Der Präzision seiner Boot ist Fife derart sicher, dass er seinen Kunden eine trockene Bilge garantiert. Er verspricht, sie würden keine Tasse Wasser darin finden. Aus den herkömmlich kruden Rümpfen mit reichlich Kalfat sind fugenlos zusammengefügte Plankengänge mit mittig in einer millimeterfeinen Falz eingelegten Baumwollfäden geworden. Fifes Familie in Croftsend House zwischen dem Pub und der Kirche wächst. Drei Töchter und der dritte William werden gegenüber der Werft in jenem Gebäude groß, das heute noch an der Bay Street steht. Mehr noch als der Vater und Großvater beschäftigt sich der Filius mit dem Yachtentwurf. Eine seine frühen Konstruktionen ist „Vagrant“ von 1884, ein prototypisches „plank on edge“ Boot der Themse Vermessung, die schmale, generös besegelte und reichlich beballastete Boote bevorzugt. Das Scottish Maritime Museum in Irvine bemüht sich derzeit um die Restaurierung des seltenen Exemplars dieses Epoche. „Wir müssen es schaffen, denn sie ist das älteste Fife Boot und ein frühes Zeugnis schottischen Yachtbaus“ meint Graham Kennison, der Trustee des Museums.
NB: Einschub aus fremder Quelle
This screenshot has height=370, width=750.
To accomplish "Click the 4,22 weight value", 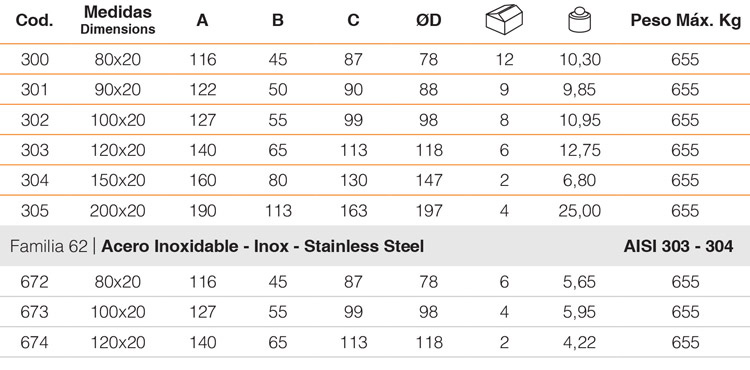I will click(579, 342).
Die Werft am Strand von Fairlie wird zum Haus- und Hoflieferanten des viktorianischen Yachtsports. Die Emporkömmlinge des Empire lassen es sich mit Outdoor-Aktivitäten aller Art gut gehen. Es ist kein Zufall, dass Golf und Tennis ihre entscheidende Kultivierung im Großbritannien des 19. Jahrhunderts erfahren. Die Briten verbreiten ihr Pläsier in der ganzen Welt. 1864 wird der Fife Werftbau „Vivid“ nach Australien überführt. Gezielt bemüht sich Fife III um Kontakte in die Staaten und nach Kanada. Die Rivalität zwischen dem Yachtbau der Alten und Neuen Welt wird vorübergehend zwischen Fife und Herreshoff Erzeugnissen ausgetragen. Mit zunehmender Größe wird das Einwassern der fertigen Boote schwieriger. Die Springtide allein reicht nicht mehr. Seit Ende des 19. Jahrhunderts werden die Yachten mithilfe eines Schwimmdocks zu Wasser gelassen. Nach einem America’s Cup Debüt mit der Fife Konstruktion „Shamrock I“ lässt Lipton 1908 eine 176 Tonnen verdrängende 23 mR Yacht gleichen Namens über den Strand von Fairlie rutschen.
Für die Passage des ruppigen Nordatlantik ist der Kompositbau innen mit temporären Zugstangen versteift. Die Pläne sind bei May Fife McCallum im schottischen Irvine einzusehen. Für den Mix aus funktionalem Schiffs- und anspruchsvollem Yachtbau ist Fairlie genau die richtige Adresse. Anfang des 20. Jahrhunderts werden in Fairlie in rascher Folge 15er und 19 mR Yachten vom Stapel gelassen. Die Geschwindigkeit und Qualität des Fifeschen Bootsbaus erscheint heute rätselhaft. Noch heute berichtet Fairlie Restorations Werftleiter mit Respekt von der beim Fahrtenschoner „Altair“ vorgefundenen Qualität. „Natürlich hatten das Schiff, Albert Obrist und wir Bootsbauer Glück, dass Altair über Jahrzehnte einfach nur erhalten und gesegelt worden war. Doch dass sich das Leimlos zusammengesteckte Deckshaus einfach zerlegen ließ, wir die Hölzer reinigen und es wieder zusammenbauen konnten, das war schon doll.“
Nach dem Ersten Weltkrieg erlebt der Segelsport noch mal eine kurze Blüte. Doch hinterlassen die Weltwirtschaftskrise, die Verlagerung des wirtschaftlichen Geschehens in andere Regionen Europas und natürlich in die Neue Welt, nicht zuletzt die Konkurrenz durch nachwachsende Talente wie Johan Anker, Charles Nicholson oder Olin Stephens Spuren in Fairlie. Es wird ruhiger in der Werfthallen, am Strand und auf Fairlie Roads. Die Zeiten, in denen die Einheimischen sonntagmorgens vor dem Kirchenbesuch erst mal ein neues Fifesches Regattaboot besichtigen, und der Pfarrer mit der Messe erst später beginnen kann, sind vorbei.
Ein paar Meteryachten und Fahrtenboote wie „Latifa“ und „Eilean“ noch, der herrliche Fahrtenschoner „Altair“, dann ist mit „Solway Maid“ und dem Laurent Giles Zwölfer „Flica II“ Schluss. 1985 werden schließlich die Hallen abgerissen. Heute ist es in Fairlie beinahe so ruhig wie Anfang des 19. Jahrhunderts, als sich der erste William Fyfe, er schrieb sich noch mit Ypsilon, am Strand selbstständig machte. Die Kneipe mit dem sympathisch bescheidenen Namen „Mudhook Inn“ (Schlammhaken) wurde neulich geschlossen.